● **GIVEN RECORDS**

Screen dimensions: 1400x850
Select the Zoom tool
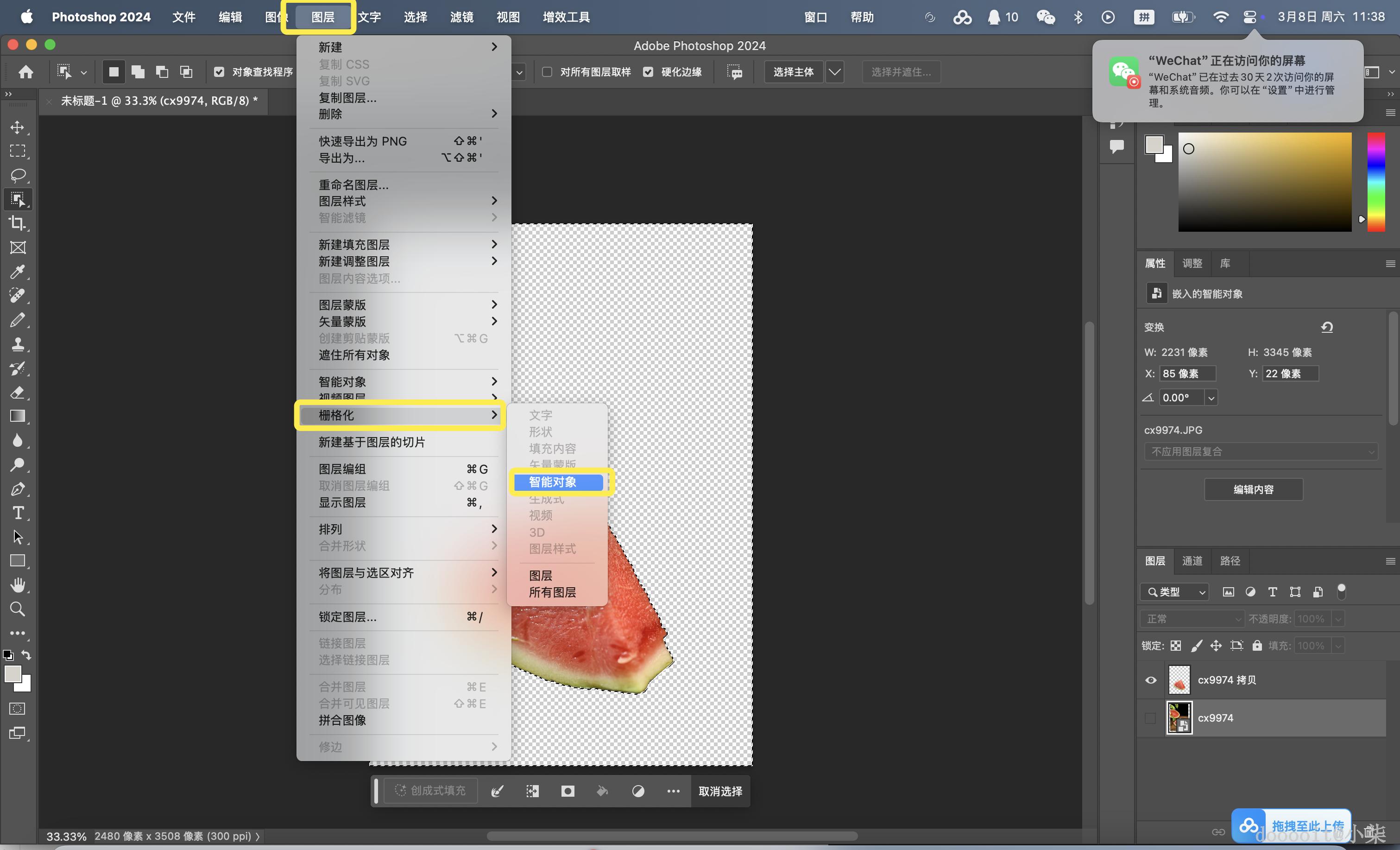18,609
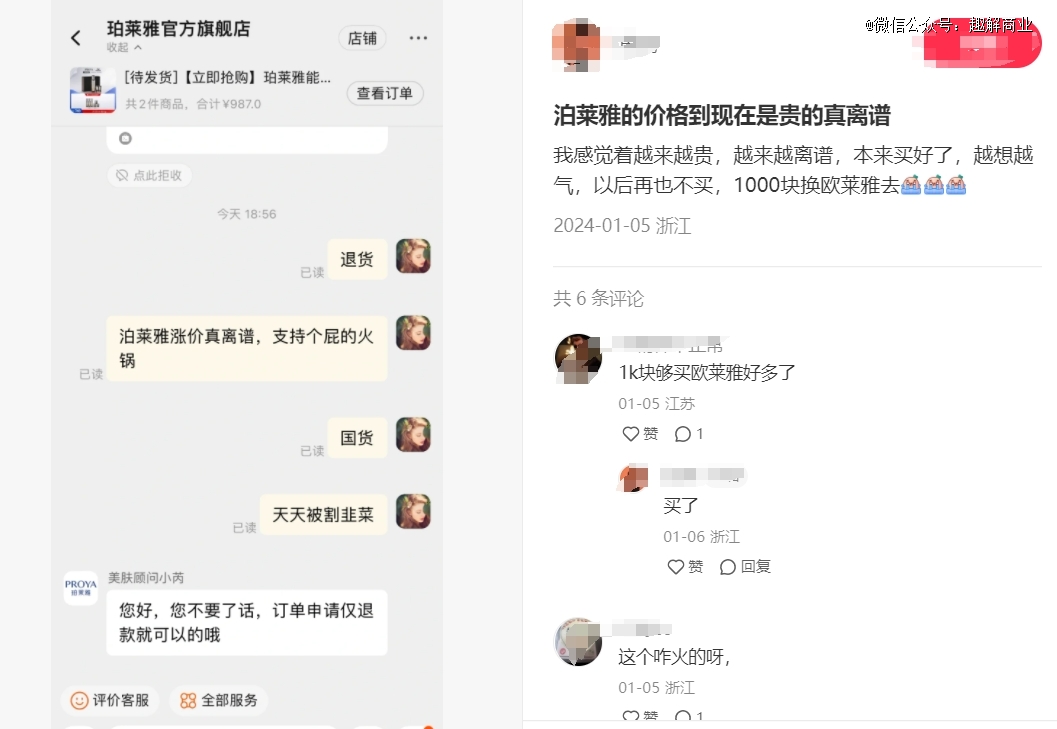Click the 珀莱雅官方旗舰店 shop title
This screenshot has width=1057, height=729.
click(179, 29)
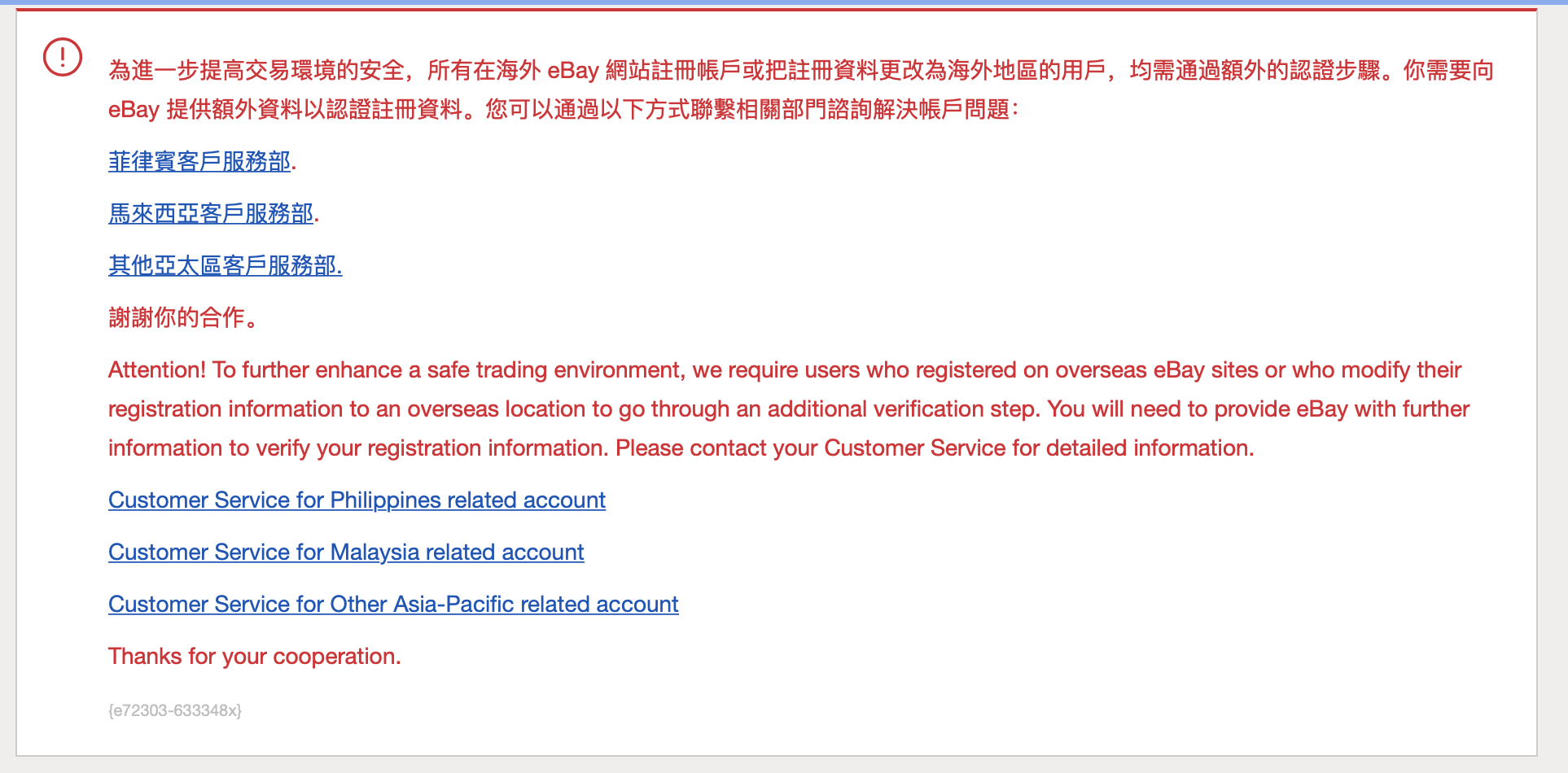Click the Thanks for your cooperation text
The image size is (1568, 773).
click(255, 656)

● **YOUR OBJECTIVE**
Can you update all of the records above by swapping "Screen dimensions" for "Display size" and changing nothing else, leaving the pictures out of your version?

● **TASK RESULT**
Display size: 1400x850
Select the Zoom tool
18,609
Click the 珀莱雅官方旗舰店 shop title
This screenshot has width=1057, height=729.
click(179, 29)
Click the Thanks for your cooperation text
The image size is (1568, 773).
click(255, 656)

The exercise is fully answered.